На следующее утро собралась уж было отправиться на репетицию, как вдруг позвонила Фрэнсис Робинсон-Даф и попросила заехать к ней сейчас же. «Я опоздаю». Она сказала: «Не волнуйся, нареканий не будет».
По дороге я подумала: «Что это, однако, значит — „нареканий не будет“?»
Подъехала к ее дому, поднялась наверх в студию, вошла… И сердце мое сжалось, едва я увидела ее продолговатое и очень серьезное лицо. «Я уволена?»
— Да, — подтвердила она.
— Ну… — У меня перехватило дыхание. — Плакать не стану… Разве вы не гордитесь мной?
— Нет, — возразила Робинсон-Даф. — Меня больше бы устроило, если бы вы плакали. Вчера вечером вы завалили спектакль. Слишком выпячивали себя.
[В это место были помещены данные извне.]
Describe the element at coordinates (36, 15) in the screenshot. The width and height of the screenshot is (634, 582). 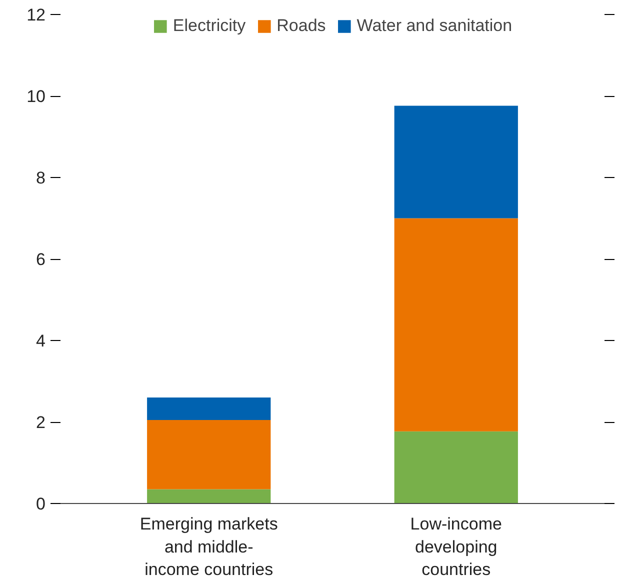
I see `y-tick-label: 12` at that location.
— Ну что ж… Уволена… О Боже, какой стыд. Им, наверно, жутко неприятно. Кто будет играть вместо меня?
— Та, кто играла раньше… Люсиль Николас.
— Да, да, конечно. Она, наверное, очень рада. Хорошо. Теперь все же я поеду в театр. — Просто чтобы они видели, что я не слишком огорчена. — О Боже… такая неприятность для них.
— Кэтрин… Мне кажется, было бы лучше, если бы ты не ходила туда.
— О нет… Это вообще никуда бы не годилось. Это ненадолго. Я просто…
И я ушла — направилась в театр. Поздравила главную исполнительницу. Мне предложили остаться во втором составе. Я отказалась, считая, что поступаю разумно. Поблагодарила всех за все доброе и ушла. Что они подумали обо мне?
Потом села в поезд на Хартфорд и дома рассказала все без утайки.
Все решили, что впредь не пропустят ни одной премьеры с моим участием. Но очень может статься, что эта пресловутая премьера была единственной. Мы от души смеялись. Ха-ха… Я отправилась обратно в Нью-Йорк.